Description: TomoChain is a scalable blockchain-powered via Proof-of-Stake Voting consensus which is used commercially by companies globally. Its mission is to accelerate the onboarding of millions of users by empowering today’s applications with technology that masks the friction of Blockchain, all while retaining its underlying benefits. TomoChain’s technology and DeFi-focused flagship products include: Fast & Near-Zero Fees: 2000 TPS, 2-second blocktime, ~$0 gas fees, and EVM compatible.
Blockchain: Own (compatible with Ethereum Blockchain)
Historic High: 2.30 $
Historic Low: 0.1407 $
Partners: Binance, BitOrb, NOIA, Ais, Constant, Terra, Georgian National Blockchain Agency… + more
Exchanges: Binance, Coinbase Pro, Okex, HitBTC, Bitmart, Huobi…
Technical features: In TomoChain, masternodes share equal responsibility to run the system and keep it stable. Full nodes should run on powerful hardware configuration and high-speed network connectivity in order to ensure the required block time (target to two seconds). Only masternodes can produce and seal blocks.

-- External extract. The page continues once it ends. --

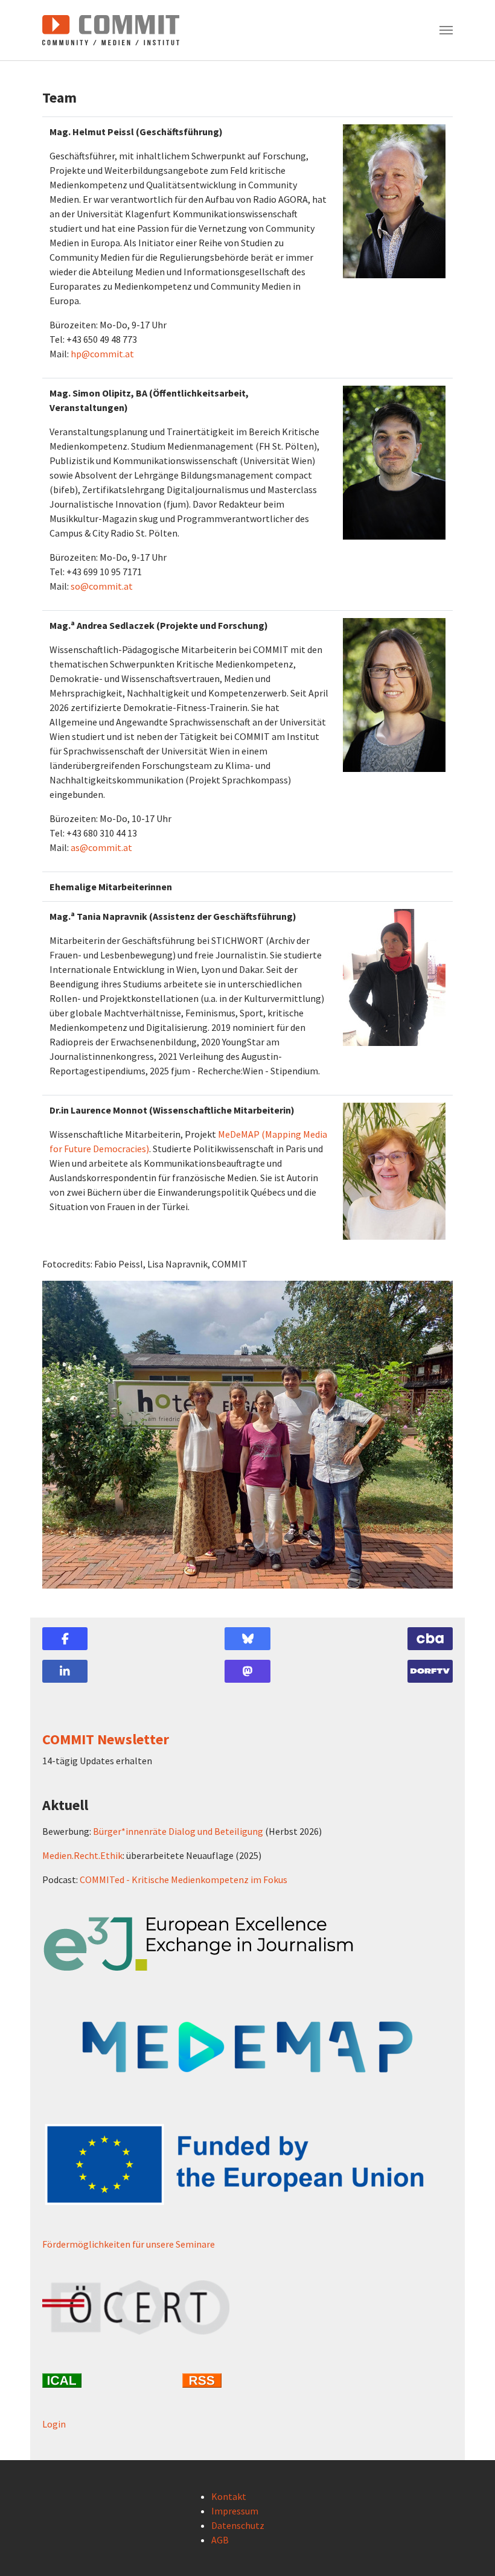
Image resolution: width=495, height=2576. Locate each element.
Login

In order for that, the TomoChain consensus relies on the concept of Double Validation that improves some existing consensus mechanisms, namely Single Validation. In the followings, we first describe the Double Validation, then analyze the differences and improvements of Double Validation compared to Single Validation.

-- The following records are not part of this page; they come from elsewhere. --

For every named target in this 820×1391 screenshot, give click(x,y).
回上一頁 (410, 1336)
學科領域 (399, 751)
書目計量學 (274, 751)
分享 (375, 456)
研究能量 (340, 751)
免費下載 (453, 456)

Double Validation (DV): Similar to some existing PoS-based blockchains such as Cardano, each block is created by a block producer, namely masternode, that takes its block creation permission turn following a pre-determined and circular sequence of masternodes for each epoch. However, differently from these existing blockchains, DV in TomoChain requires the signatures of two masternodes on a block to be able to push the block to the blockchain.